Jeder Politikinteressierte bekommt von Freunden, Bekannten und Familienangehörigen zu hören, dass Politik nicht »ihr Ding« sei. Frei nach dem Motto, als wäre Politik, als wären politische Themen, nur ein Hobbythema von vielen, wie Autos, Fussball oder Fernsehen. Dabei ist die Politik, die Lehre von der Macht und des gesellschaftlichen Miteinanders allgegenwärtig. Niemand kann sich dem entziehen. Ob es um Behördengänge, tarifliche und gesetzliche Regelungen in der Lohnarbeitswelt, medizinische Versorgung oder um die Tochter, die in die Schule geht, handelt — Politik durchdringt uns, bestimmt überall unseren Alltag.
Wer diese Zusammenhänge ersteinmal erkennt, kommt nicht herum, sich für Politik zu interessieren. Andernfalls ergibt man sich seiner Ohnmacht als Unwissender, der dem eigenen Fatalismus erliegt. Wer glaubt, Politik umfasse nur geschichtliche Themen, politische Akteure und das Parlament, ignoriert den Macht-Wissen-Nexus in unserer Gesellschaft. Alleine die Frage nach dem »Warum?« ist heute politisch brisanter denn je. In einer Zeit in der uns verkauft wird, es gäbe keine Alternativen und nur den Sachzwang, wirkt ein einfaches Hinterfragen Wunder. Die Kritik ist somit ein wesentliches Element der Demokratie, und der Meinungspluralität. Skeptisch zu sein, Dinge in Frage zu stellen, ist kein Zeichen von Labilität, sondern von Stärke.

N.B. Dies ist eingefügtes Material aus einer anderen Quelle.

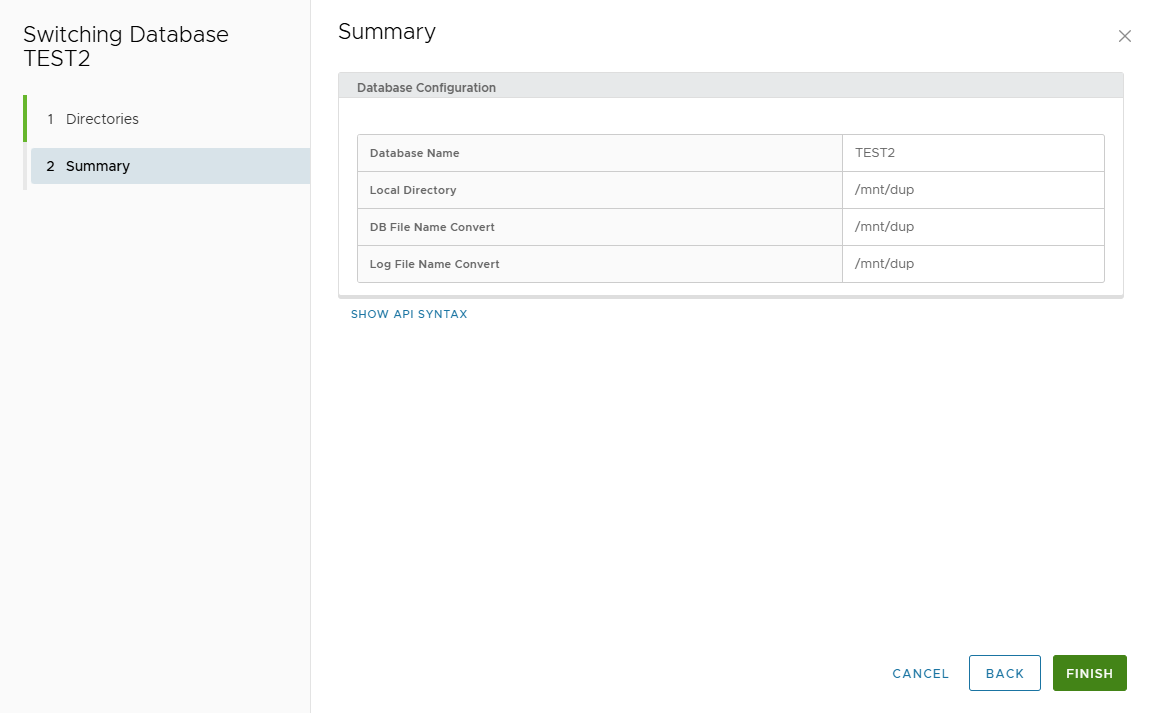Go to the Directories step

pos(102,119)
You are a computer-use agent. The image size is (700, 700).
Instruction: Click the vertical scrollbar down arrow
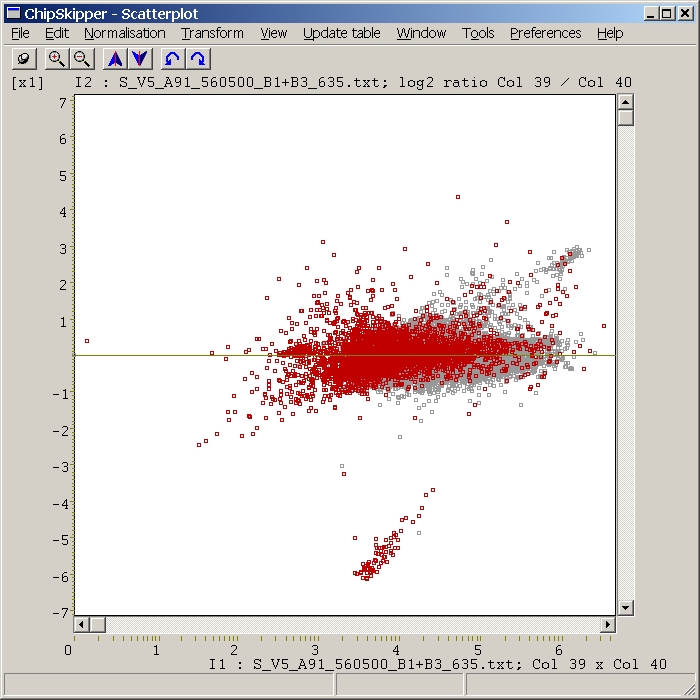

Politisch sind eben nicht nur Politiker oder Menschen, die in einer Partei sind oder welche, die demonstrieren gehen. Politisch ist jeder, der zu seinem Chef geht und sich traut zu Überstunden »Nein« zu sagen. Politisch sind Elternvertreter in Kitas oder Schulsprecher. Politisch ist jeder Zeitungsleser, der nicht jeden Mist glaubt und sich umfassend informiert. Politisch sind Menschen, die andere zum Nachdenken anregen, eigene Gedanken formulieren, statt nur nachzuplappern, was sie irgendwo mal gehört oder gelesen haben. Politisch ist jeder, der gesellschaftliche Zusammenhänge nicht als gottgegeben hinnimmt.
Jeder, der dem naiven Glauben anheim fällt, sich von der Politik abwenden zu können, wird schnell feststellen, dass sich die Politik nicht von ihm abwenden wird.

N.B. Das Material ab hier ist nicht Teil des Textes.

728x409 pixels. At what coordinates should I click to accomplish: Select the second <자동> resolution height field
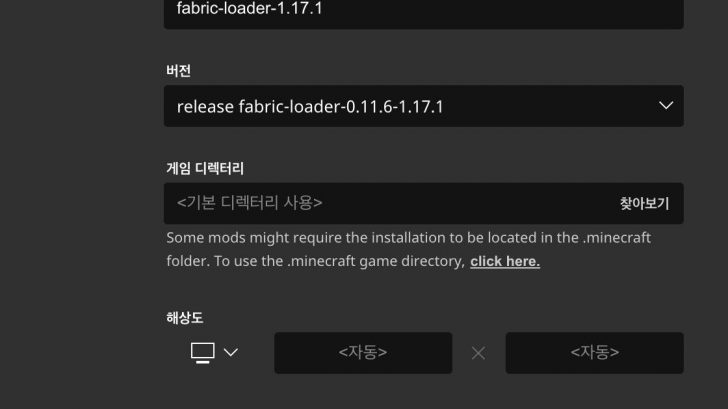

- Politik ist eine Machtfrage. Aber stellen darfst du sie nicht.
— Tua res agitur. Aber deine Sache wird verhandelt. Nicht von dir.

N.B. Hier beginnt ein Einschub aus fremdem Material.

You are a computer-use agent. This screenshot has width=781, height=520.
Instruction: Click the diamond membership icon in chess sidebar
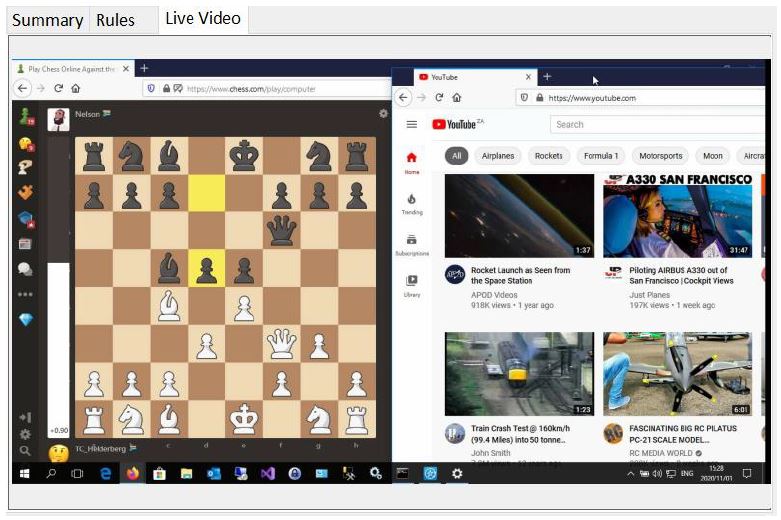pos(25,319)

— Die Gewalt droht doch bloß mit ihrer Anwendung. Der Terror ist also allgegenwärtig.
»Uns gehts ja noch gold.«
Ich werde das Gefühl nicht los, das dieses politische Desinteresse gar nicht aus Interessenmangel kommt, sondern aus einem tief verwurzelten Ohnmachtsgefühl heraus. Den Spruch; »Die lügen doch alle«, oder »die sind doch alle gleich« hab ich schon vor drei Jahrzehnten gehört. Übrigens, die Standartbegründung aller Nichtwähler. Das geht rein bis ins Filmgeschehen. (Star Wars Episode ? Joda:»Das sind Politiker, denen kann man nicht trauen ;-) Und das Medien lügen, wissen merkwürdigerweise »alle«. Das ist das frappanteste daran. Jeder zweite schafft heute die Gratwanderung zu sagen; »Da wird doch nur gelogen«, um dann im selben Atemzug seine Argumentation mit der Zeitung zu untermauern.
Der Gedanke der allgegenwärtigen Politik im Alltagsgeschehen sehe ich auch so. Allerdings sind viele freiwillige Engagements auch wieder unter fixer Führung. Alleine bei mir im Dorf, gibt es drei ehrenamtliche Bürgergesellschaften, die sich alle unter der Rigide eines Projektes der Bertelsmannstiftung bewegen. Die Leute darin fühlen sich alle sehr politisch.
Diese Kraken und Gartenteichangler, wäre eigentlich das erste, was man erlegen müsste.